Also C compilers used to generate Assembly text files, which were then piped into the Assembler.

So no, transpiler doesn't make any sense.

kqr · on Jan 18, 2016

This is even better highlighted by something like the GHC compiler, which compiles Haskell to (ultimately) machine code, because it does this in several steps:

1. As a first step, it "transpiles" Haskell to the very similar high-level intermediate language called Core. I could read and write programs in Core without too much effort because it's still a very high-level language.

2. Then it "transpiles" the Core code to the not significantly lower level STG source code – human readable, but starts dealing in a little lower-level stuff and contains much fewer bells and whistles. I'd prefer not to work in STG, but I totally could if I had to.

3. After this, it again "transpiles" the STG source code to the C-- (C-minus-minus) intermediate language, which is decidedly low-level (slightly lower level than regular C code), but there's still a clear and relatively simple translation between STG and C--.

4. As a final step, it "transpiles" the C-- source code to assembly (a closer match than you may think, coming from C), which can be assembled into machine code.

At no point in this pipeline is there a significant magic translation being made – despite the fact that Haskell is probably one of the most high-level languages we know and machine code is as low-level as you get.

omaranto · on Jan 18, 2016

People believe some languages are "higher level" than others and call a tool that translates programs written in A to programs written in B a compiler if A is clearly higher level than B and a transpiler if B is of a level higher than or roughly equal to A.

You can certainly think this distinction doesn't merit using a different word, but you shouldn't think that people who use the word "transpile" use it as a synonym for "compiler".

lmm · on Jan 18, 2016

The distinction is meaningful and valuable. Language evolves. No need for the attacks.

morgenkaffee · on Jan 18, 2016

You are right. C++ is quite different to Python and so it should be called a compiler.

But it fits the project since I don't have any background or experience in compiler design.

tormeh · on Jan 18, 2016

Transpilers are a subcategory of compilers. It's just a more specific word.

jmgao · on Jan 18, 2016

Alternatively, translator, the word that CFront used.

Sharlin · on Jan 18, 2016

And "translation" is still the term of art for the compilation process at least in the C and C++ standards.

drvortex · on Jan 18, 2016

Strictly you are right. However, by the strict definition of a compiler, an interpreter is nothing but a sort-of "real time compiler".

But a compiler has come to mean a program that translates source-code into machine code.

By this new understanding, a transpiler is a combination of a compiler and a decompiler with different input and output languages.

So po-tay-toes, po-taa-toes. No one cares, we know what is meant by transpiler.

programmer_man · on Jan 18, 2016

The word transpiler was used before we had web browsers, much less javascript.

Point taken that it is still a compiler.

agumonkey · on Jan 18, 2016

or pretty printing

throwaway999888 · on Jan 18, 2016

I for one am just waiting for the cispiler.

Symmetry · on Jan 18, 2016

An optimizing cispiler sounds really interesting. Something that applies all the optimizations that the compiler would do when translating your C to machine code but showing you the results in C. Of course not all optimizations are representable in C (calling conventions for instance) but many are.

> _EXERCISE TASKS_
a) For the transpiler thread above, state whether each statement agrees with it, answering yes or no and quoting the deciding words: (i) Core, GHC's first intermediate language, is a low-level language that is hard to read; (ii) C-- is slightly lower level than regular C code; (iii) CFront used the word "transpiler."
b) According to the transpiler thread, why could an optimizing cispiler show many of a compiler's optimizations in C but not all of them?
c) Continue the transpiler thread from its final comment.

> _PROVIDED INFORMATION_
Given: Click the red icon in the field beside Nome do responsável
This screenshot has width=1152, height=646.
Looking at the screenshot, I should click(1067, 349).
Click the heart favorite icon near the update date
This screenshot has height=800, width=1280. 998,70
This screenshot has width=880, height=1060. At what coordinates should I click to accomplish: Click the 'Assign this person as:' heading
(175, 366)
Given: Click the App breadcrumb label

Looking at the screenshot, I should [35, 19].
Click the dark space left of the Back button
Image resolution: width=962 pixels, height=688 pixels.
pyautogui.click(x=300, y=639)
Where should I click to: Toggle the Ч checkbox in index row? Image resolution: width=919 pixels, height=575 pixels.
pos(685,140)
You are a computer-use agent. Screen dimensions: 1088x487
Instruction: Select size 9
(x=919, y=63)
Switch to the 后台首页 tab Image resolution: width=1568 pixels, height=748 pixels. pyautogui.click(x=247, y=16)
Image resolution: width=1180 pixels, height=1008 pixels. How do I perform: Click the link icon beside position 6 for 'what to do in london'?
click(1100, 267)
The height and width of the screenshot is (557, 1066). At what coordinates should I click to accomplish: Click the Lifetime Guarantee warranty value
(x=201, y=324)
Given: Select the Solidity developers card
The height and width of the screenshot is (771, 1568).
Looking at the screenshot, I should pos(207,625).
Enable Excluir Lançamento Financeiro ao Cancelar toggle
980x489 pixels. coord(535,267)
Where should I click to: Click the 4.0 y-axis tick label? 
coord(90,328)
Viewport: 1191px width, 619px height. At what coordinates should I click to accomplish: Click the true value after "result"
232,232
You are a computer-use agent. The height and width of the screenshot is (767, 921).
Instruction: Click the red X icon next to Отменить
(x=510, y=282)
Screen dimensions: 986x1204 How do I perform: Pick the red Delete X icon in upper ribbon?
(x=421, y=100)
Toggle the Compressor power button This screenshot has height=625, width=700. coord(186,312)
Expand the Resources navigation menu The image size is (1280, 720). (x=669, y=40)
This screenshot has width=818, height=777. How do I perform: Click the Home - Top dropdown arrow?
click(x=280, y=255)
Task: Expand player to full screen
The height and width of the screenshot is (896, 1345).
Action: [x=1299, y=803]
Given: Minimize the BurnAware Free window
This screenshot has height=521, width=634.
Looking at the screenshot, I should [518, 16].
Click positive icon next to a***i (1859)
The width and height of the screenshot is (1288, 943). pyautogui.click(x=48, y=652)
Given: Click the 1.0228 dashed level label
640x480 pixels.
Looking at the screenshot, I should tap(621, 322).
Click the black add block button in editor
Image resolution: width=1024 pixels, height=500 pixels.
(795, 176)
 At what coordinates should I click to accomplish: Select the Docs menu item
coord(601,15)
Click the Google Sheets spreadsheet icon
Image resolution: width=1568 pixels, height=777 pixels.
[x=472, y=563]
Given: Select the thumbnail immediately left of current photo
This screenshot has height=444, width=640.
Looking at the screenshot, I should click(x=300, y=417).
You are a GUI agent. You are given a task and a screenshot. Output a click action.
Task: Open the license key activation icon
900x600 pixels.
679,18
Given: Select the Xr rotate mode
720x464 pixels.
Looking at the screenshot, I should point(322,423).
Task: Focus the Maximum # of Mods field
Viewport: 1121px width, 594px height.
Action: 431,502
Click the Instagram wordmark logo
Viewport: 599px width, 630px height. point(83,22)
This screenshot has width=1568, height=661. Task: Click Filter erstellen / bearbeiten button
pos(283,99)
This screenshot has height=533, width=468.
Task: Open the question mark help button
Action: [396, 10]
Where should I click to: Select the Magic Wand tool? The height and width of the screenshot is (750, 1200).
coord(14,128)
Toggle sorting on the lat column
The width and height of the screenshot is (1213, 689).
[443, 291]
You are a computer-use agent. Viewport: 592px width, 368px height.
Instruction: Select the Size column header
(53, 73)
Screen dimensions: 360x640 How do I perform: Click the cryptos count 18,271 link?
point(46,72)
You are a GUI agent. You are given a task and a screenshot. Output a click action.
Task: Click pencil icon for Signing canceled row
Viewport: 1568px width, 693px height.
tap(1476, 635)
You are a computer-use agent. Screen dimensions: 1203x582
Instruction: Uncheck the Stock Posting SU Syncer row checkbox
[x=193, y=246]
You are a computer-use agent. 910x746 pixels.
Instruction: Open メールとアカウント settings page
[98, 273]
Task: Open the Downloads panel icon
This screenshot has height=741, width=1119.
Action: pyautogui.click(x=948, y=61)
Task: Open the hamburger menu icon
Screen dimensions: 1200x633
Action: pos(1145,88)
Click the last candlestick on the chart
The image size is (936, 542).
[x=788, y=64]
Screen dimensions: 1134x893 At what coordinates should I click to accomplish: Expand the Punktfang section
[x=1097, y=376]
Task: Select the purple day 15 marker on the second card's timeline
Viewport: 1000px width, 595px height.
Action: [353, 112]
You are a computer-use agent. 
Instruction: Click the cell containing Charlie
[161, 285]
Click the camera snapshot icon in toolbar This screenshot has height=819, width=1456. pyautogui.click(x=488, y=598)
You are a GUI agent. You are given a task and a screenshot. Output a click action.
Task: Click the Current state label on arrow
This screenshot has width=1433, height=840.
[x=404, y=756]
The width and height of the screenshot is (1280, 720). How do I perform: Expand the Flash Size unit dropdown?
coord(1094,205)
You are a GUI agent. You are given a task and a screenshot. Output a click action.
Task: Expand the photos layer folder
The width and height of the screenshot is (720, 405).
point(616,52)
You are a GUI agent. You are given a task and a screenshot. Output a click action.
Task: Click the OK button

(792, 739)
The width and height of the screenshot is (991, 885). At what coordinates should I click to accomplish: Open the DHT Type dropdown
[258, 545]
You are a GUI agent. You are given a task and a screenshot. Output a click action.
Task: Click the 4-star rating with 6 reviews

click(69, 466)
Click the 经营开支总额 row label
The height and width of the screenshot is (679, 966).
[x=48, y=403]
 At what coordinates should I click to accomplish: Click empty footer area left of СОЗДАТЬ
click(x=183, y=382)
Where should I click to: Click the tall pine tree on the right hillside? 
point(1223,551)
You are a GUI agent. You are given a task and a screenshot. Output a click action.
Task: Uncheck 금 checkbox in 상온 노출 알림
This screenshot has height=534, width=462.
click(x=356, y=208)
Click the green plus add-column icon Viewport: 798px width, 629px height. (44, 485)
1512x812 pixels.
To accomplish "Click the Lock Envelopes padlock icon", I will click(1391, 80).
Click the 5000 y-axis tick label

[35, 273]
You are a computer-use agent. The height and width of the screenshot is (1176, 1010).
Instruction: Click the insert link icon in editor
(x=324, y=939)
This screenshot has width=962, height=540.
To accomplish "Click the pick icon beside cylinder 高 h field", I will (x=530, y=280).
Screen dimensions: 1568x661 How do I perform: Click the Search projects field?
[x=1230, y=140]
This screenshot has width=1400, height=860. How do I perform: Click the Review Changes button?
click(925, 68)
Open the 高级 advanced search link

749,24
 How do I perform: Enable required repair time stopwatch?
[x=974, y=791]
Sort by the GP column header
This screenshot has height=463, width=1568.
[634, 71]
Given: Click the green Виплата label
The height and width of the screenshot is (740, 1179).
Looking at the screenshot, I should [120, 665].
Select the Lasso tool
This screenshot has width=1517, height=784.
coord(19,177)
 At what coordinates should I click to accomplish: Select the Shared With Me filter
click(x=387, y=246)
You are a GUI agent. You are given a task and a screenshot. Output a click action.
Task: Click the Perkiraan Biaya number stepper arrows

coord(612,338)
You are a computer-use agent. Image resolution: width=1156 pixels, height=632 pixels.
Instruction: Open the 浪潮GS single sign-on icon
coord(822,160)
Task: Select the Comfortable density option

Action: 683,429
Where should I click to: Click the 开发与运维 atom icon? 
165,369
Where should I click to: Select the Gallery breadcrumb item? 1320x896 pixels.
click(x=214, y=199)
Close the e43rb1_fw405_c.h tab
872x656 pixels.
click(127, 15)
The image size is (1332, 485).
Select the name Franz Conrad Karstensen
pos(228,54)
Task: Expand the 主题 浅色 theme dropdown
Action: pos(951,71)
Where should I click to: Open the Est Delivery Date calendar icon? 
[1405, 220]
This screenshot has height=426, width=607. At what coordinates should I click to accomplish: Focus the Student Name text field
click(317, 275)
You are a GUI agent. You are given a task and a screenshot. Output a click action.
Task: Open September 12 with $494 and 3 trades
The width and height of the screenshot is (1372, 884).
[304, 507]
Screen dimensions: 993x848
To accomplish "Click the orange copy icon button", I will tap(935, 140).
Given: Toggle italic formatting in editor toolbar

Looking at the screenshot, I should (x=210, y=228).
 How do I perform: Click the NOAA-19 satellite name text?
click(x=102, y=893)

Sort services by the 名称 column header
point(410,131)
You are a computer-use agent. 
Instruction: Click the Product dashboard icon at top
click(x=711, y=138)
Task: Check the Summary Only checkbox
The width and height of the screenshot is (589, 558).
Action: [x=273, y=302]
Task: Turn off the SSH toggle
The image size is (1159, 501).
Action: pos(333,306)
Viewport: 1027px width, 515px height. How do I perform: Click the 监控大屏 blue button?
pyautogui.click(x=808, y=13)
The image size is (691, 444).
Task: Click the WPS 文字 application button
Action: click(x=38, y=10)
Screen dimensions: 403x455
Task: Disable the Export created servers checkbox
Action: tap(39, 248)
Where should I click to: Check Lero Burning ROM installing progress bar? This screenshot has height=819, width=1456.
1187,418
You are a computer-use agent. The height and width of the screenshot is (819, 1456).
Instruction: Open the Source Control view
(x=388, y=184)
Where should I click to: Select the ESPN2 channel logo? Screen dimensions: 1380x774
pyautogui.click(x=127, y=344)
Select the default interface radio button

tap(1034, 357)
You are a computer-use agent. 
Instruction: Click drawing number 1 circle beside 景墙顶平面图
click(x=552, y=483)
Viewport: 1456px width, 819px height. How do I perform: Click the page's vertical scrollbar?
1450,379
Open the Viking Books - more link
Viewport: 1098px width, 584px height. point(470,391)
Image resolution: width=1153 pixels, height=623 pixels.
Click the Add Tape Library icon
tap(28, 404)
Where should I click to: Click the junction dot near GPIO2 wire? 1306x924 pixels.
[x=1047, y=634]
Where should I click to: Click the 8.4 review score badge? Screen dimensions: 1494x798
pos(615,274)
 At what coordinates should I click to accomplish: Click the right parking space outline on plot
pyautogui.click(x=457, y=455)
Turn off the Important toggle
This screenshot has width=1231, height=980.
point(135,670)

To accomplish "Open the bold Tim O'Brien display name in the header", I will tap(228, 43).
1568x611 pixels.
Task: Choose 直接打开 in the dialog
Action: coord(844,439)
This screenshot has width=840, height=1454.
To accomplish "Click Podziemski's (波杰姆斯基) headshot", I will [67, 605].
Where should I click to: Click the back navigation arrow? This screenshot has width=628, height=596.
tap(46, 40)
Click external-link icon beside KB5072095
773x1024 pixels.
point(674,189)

> _ANSWERS BELOW_
a)
(i) No: "it's still a very high-level language."
(ii) Yes: "slightly lower level than regular C code"
(iii) No: "translator, the word that CFront used."

b) The cispiler would apply the optimizations a compiler performs when translating C to machine code, but it would show the results as C. Not every optimization can be represented in C. Calling conventions are one example.

c)
jmgao · on Jan 18, 2016

There are several examples of this in the Java world, such as proguard. They're mostly centered around code obfuscation, but they do some useful optimizations as well.

haberman · on Jan 18, 2016

Key sentence: "The goal is to showcase the power of C++14 templates and not to create a fully functional transpiler."

Viewed through that lens, this is a really novel and cool demonstration.

Joky · on Jan 18, 2016

This seems to me to be very close to what Pythran [0] is doing (since 2011), except that Pythran includes some type inference and bridge with Python code.

So view through that lens I'm not really seeing the novelty right now?

[0]: http://github.com/serge-sans-paille/pythran/

anon4 · on Jan 18, 2016

There is also nuitka - http://nuitka.net/

Sharlin · on Jan 18, 2016

Should be noted that this only works on a "statically typeable" subset of Python where every variable has a de facto static type inferred at the first assignment. For instance, the following valid Python code would output invalid C++:

  var = []
  var = 2

morgenkaffee · on Jan 18, 2016

Yes you would have to program in a subset of python. But type annotations are not always needed.

For the array I do a little hackery. You can define the array without an initial value in the container and I can guess the value type.

  arr = []
  arr.append(1)

it will spit out

  std::vector<decltype(1)> arr{};
  arr.push_back(1);

exprx · on Jan 18, 2016

Well, you could always begin another scope with each assignment.

    auto var = // this type can't be inferred because it's not used
    {
      auto var = 2;
    }

I'm too exhausted to think why this may not be applicable.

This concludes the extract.